Deze mogelijkheid om ook de andere insteek, kansschade dan wel proportionele aansprakelijkheid, te kiezen dient zich zeker niet telkens aan wanneer een van beide leerstukken ten tonele verschijnt. De leerstukken zijn dan ook niet volledig inwisselbaar.83x Zo ben ik met Cox van mening. R.L.M. Cox, Proportionele aansprakelijkheid versus kansverlies – tussen dogmatiek en praktijk, NTBR 2016/40. Verzuimt een advocaat, dit is het geijkte voorbeeld van een kansschade-geval, om tijdig hoger beroep in te stellen (ofschoon dit hem is opgedragen), dan komt proportionele aansprakelijkheid bijvoorbeeld niet in beeld. Kampt een patiënte sinds de kunstfout van de daarvoor aansprakelijk gehouden arts met klachten, die gelet op haar genetische aanleg of levensstijl mogelijk ook zouden zijn ontstaan zonder de medische misser, en is niet vast te stellen of die zijn veroorzaakt door de normschending van de arts dan wel omstandigheden in haar risicosfeer, dan zouden, naar mijn mening, beide leerstukken voor toepassing in aanmerking kunnen komen, maar hangt het af van de ten processe gekozen insteek langs welke van die twee lijnen – die van de causaliteitsvraag dan wel de vraag of schade is geleden – de beoordeling plaatsvindt.

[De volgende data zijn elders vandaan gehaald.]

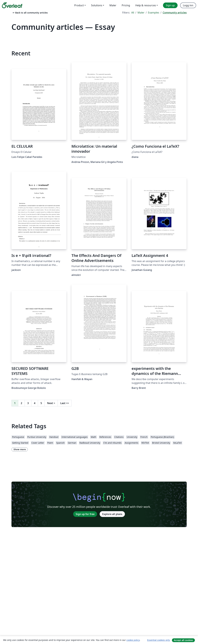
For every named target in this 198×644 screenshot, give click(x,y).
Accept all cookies (183, 640)
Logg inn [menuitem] (188, 5)
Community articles (175, 12)
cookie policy (133, 640)
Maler (141, 12)
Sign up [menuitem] (170, 5)
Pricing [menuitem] (126, 5)
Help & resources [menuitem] (146, 5)
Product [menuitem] (79, 5)
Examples (154, 12)
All (132, 12)
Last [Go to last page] (64, 403)
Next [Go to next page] (51, 403)
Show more (20, 449)
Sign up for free (85, 514)
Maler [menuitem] (113, 5)
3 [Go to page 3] (28, 403)
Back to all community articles (30, 12)
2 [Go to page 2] (22, 403)
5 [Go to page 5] (41, 403)
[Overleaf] (12, 5)
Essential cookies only (158, 640)
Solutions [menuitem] (96, 5)
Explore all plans (112, 514)
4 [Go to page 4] (34, 403)
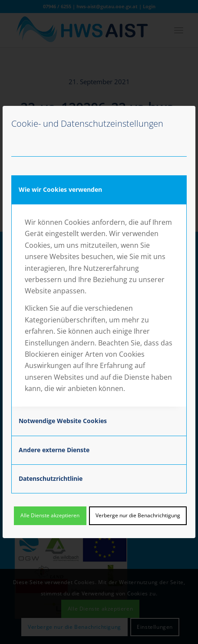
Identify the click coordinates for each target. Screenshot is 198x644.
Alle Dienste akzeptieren (50, 515)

Beide leerstukken betreffen de (veelal onmogelijk te beantwoorden) vraag in welke situatie de eiser zich zou bevinden zonder de normschending.84x Vgl. de noot van Lindenbergh onder HR 21 december 2012, NJ 2013/237 (Deloitte/Hassink). Of langs deze twee wegen op exact hetzelfde punt wordt uitgekomen, valt te bezien, nu de beide leerstukken hun eigen beslispunten kennen.
-
10 Afsluiting
Stap voor stap kristalliseert het leerstuk van de kansschade zich nader uit, zo ook in het hier besproken arrest. Als de benoemde deskundige in zijn rapportage (bij gebreke van vergelijkend onderzoek) de kans niet in een percentage uitdrukt, mag de rechter, zeker wanneer het rapport een verlies van een reële kans openlaat, hierin niet zonder meer berusten, maar dient hij nader te onderzoeken of een reële kans verloren is gegaan, waartoe hij de deskundige ter zitting kan oproepen om hem nadere vragen voor te leggen.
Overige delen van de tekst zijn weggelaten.